Dataset entries —

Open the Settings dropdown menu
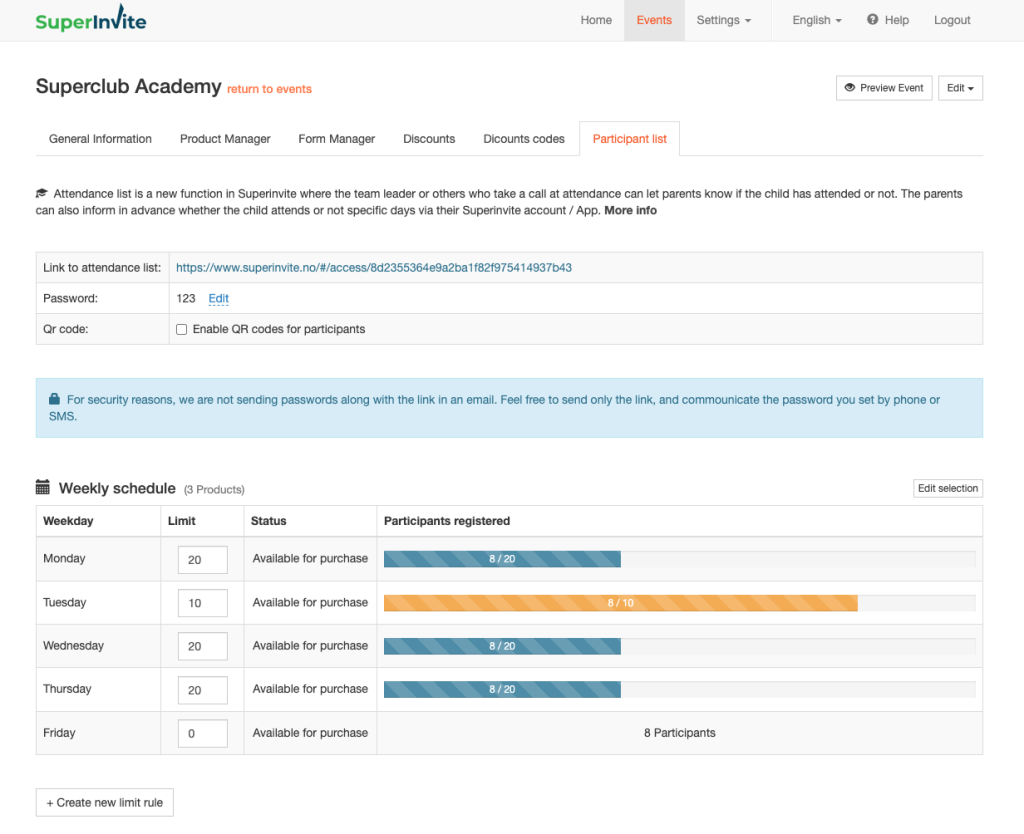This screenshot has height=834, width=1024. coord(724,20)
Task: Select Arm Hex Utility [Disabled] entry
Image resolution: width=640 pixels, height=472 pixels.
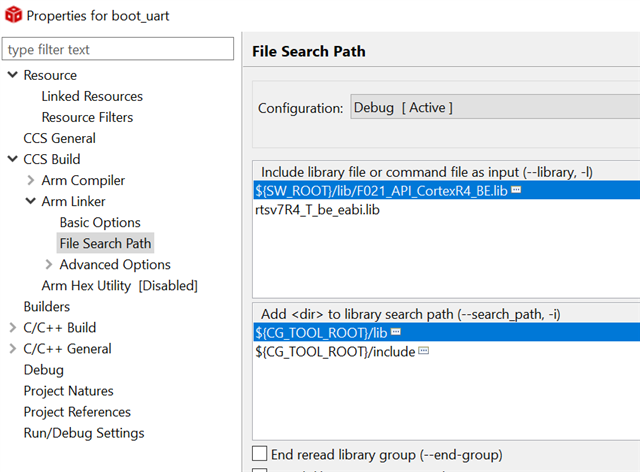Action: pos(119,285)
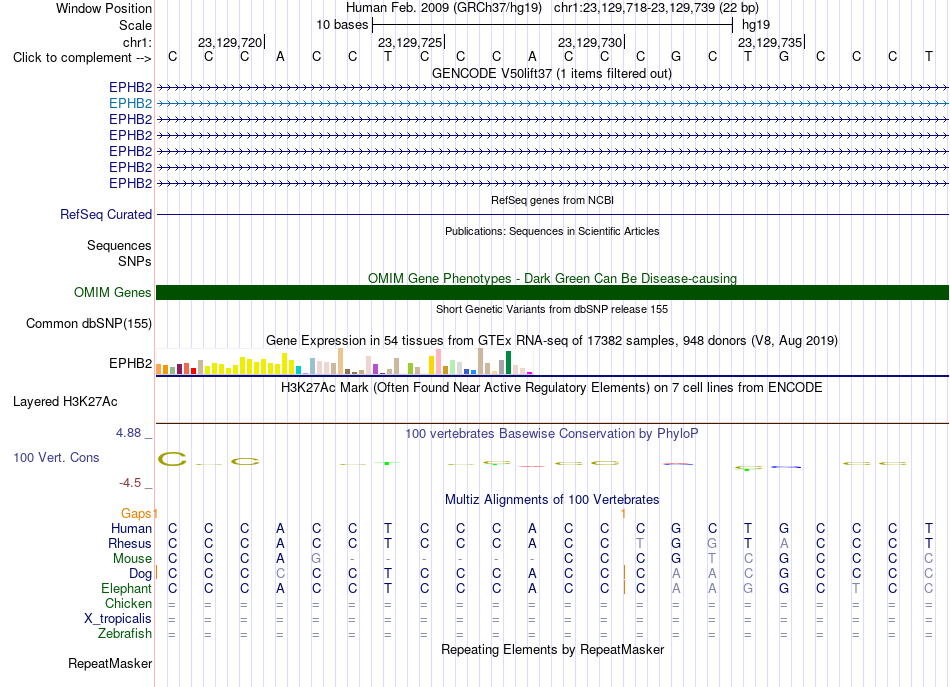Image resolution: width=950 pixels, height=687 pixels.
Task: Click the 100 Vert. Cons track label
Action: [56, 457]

Work task — Set the lines down exactly as they stand, from the one containing "Image resolution: width=640" through the end of the listing, omitting every picture.

Answer space —
Image resolution: width=640 pixels, height=472 pixels.
Action: pos(119,285)
Image resolution: width=950 pixels, height=687 pixels.
Task: Click the 100 Vert. Cons track label
Action: [56, 457]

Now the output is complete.